[Records from a data collection]

----

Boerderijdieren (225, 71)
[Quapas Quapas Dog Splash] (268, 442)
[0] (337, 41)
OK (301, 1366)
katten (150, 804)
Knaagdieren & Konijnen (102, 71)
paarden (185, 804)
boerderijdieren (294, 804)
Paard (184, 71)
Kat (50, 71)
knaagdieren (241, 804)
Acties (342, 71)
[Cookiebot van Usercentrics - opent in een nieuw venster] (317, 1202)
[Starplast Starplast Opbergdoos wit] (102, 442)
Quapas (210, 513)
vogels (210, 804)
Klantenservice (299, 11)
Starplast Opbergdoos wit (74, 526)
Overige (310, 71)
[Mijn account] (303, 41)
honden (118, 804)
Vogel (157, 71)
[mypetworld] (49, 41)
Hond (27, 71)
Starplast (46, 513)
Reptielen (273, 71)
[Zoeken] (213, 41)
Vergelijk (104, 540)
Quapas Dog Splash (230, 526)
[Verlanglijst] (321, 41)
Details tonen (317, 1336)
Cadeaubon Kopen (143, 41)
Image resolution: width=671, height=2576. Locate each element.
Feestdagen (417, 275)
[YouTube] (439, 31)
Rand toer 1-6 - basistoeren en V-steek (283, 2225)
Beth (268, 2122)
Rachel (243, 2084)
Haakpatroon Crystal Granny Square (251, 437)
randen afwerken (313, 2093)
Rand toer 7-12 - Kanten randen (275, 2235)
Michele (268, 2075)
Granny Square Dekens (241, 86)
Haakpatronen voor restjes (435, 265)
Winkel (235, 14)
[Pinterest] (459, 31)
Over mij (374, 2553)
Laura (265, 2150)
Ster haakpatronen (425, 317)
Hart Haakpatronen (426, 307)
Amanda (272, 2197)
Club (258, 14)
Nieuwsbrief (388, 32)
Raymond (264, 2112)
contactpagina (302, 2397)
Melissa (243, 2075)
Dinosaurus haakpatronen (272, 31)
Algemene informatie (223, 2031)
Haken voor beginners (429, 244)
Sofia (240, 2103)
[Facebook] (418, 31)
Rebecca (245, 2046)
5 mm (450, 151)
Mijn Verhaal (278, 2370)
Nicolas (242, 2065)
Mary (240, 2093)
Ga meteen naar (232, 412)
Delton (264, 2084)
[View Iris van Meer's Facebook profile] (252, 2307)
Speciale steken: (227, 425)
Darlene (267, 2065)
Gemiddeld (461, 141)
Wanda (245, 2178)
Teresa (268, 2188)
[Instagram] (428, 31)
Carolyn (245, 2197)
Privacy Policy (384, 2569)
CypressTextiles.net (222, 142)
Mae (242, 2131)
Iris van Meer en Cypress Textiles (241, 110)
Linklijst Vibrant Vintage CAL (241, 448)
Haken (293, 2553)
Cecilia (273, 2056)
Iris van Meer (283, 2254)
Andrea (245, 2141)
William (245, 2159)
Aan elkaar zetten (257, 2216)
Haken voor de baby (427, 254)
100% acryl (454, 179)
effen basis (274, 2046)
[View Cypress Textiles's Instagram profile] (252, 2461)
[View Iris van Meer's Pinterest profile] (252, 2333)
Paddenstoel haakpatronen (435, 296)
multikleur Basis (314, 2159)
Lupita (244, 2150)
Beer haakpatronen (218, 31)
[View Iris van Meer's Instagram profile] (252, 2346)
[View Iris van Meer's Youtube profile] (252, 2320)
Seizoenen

----

## Work to be completed:
There is a line with "Linklijst Vibrant Vintage CAL (241, 448)" and a line with "effen basis (274, 2046)" above. Copy exactly those two lines and all lines between them, with nothing else.

## Exercise output:
Linklijst Vibrant Vintage CAL (241, 448)
Haken (293, 2553)
Cecilia (273, 2056)
Iris van Meer (283, 2254)
Andrea (245, 2141)
William (245, 2159)
Aan elkaar zetten (257, 2216)
Haken voor de baby (427, 254)
100% acryl (454, 179)
effen basis (274, 2046)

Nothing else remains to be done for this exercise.